Люциана закрыла тетрадь и положила ее на прежнее место.
Напротив, в стене многоэтажного дома, открылось, как и каждое утро, окно, и не молодая, но еще и не старая женщина принялась поливать герань. По привычке она делала это довольно небрежно, расплескивая воду куда попало. Лишь когда капли превратились в тонкие водяные струйки и потекли на тротуар, женщина высунулась из окна. Ей опять повезло. Внизу проходил только библиотекарь Грабингер.
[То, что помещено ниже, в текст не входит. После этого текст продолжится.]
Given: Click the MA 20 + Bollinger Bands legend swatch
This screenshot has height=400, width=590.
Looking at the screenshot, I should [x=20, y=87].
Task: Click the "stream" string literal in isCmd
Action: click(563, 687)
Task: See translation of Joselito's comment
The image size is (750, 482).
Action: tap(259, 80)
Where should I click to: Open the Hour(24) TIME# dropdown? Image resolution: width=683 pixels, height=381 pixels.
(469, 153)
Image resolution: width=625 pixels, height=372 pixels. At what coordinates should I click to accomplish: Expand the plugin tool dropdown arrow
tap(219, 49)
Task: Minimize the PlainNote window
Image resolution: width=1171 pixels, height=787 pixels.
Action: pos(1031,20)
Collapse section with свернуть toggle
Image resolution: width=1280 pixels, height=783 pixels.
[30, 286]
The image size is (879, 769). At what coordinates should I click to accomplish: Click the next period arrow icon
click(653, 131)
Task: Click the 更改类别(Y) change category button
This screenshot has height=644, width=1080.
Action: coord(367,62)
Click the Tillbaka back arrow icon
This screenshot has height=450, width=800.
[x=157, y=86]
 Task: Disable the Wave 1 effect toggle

Успокоившись, она выпрямилась, задернула тюлевые занавеси и скрылась за прозрачной тканью.
В эту минуту Мартин Брунер вспомнил, что ему пора на службу. Он снял плащ с вешалки.
— Будет дождь.
— С ясного неба? — спросила жена и засмеялась.
Он сунул портфель под мышку.
— Знаешь, инвалиды войны и лягушки лучше всех предсказывают погоду.
Он вышел на улицу. Действительно, ничто не предвещало дождя. Наоборот, солнце шаловливо танцевало на лицах прохожих. Только вдалеке, в пролете между домами, небо затягивала свинцовая пелена и темные тучи собирались словно для танца.
Брунеру пришлось довольно долго ждать трамвая. Он снова взглянул в пролет между домами. Там высоко поднялись темные тени. А внизу, на тротуаре, еще ничего не было заметно. Беспечно и однообразно катились шумные привычные будни.
Наконец с грохотом подъехал трамвай. Брунер вошел в переполненный вагон. Кивнув через головы пассажиров знакомым сослуживцам, он подошел к Отто Гроскопфу. Гроскопф, его заместитель, сидел, удобно развалившись на скамейке.
— Ну и жарища сегодня! — вздохнул толстяк, отирая большим носовым платком капли пота, упрямо выступавшие на лысине.
В это время его портфель из свиной кожи соскользнул на пол. Несколько голов разом склонились вниз. Все чуть не столкнулись лбами, но Брунер успел перехватить портфель. Господи, вот уж легок как перышко! Сразу видно, что Гроскопф не таскает с собой лишних бумаг, подумал Брунер. И вообще Гроскопф молодчина — умеет наслаждаться жизнью. Ему пора на пенсию, а он все еще любит баб, жратву и выпивку. Мясистое лицо Гроскопфа хранило явные следы удовольствий и пресыщения.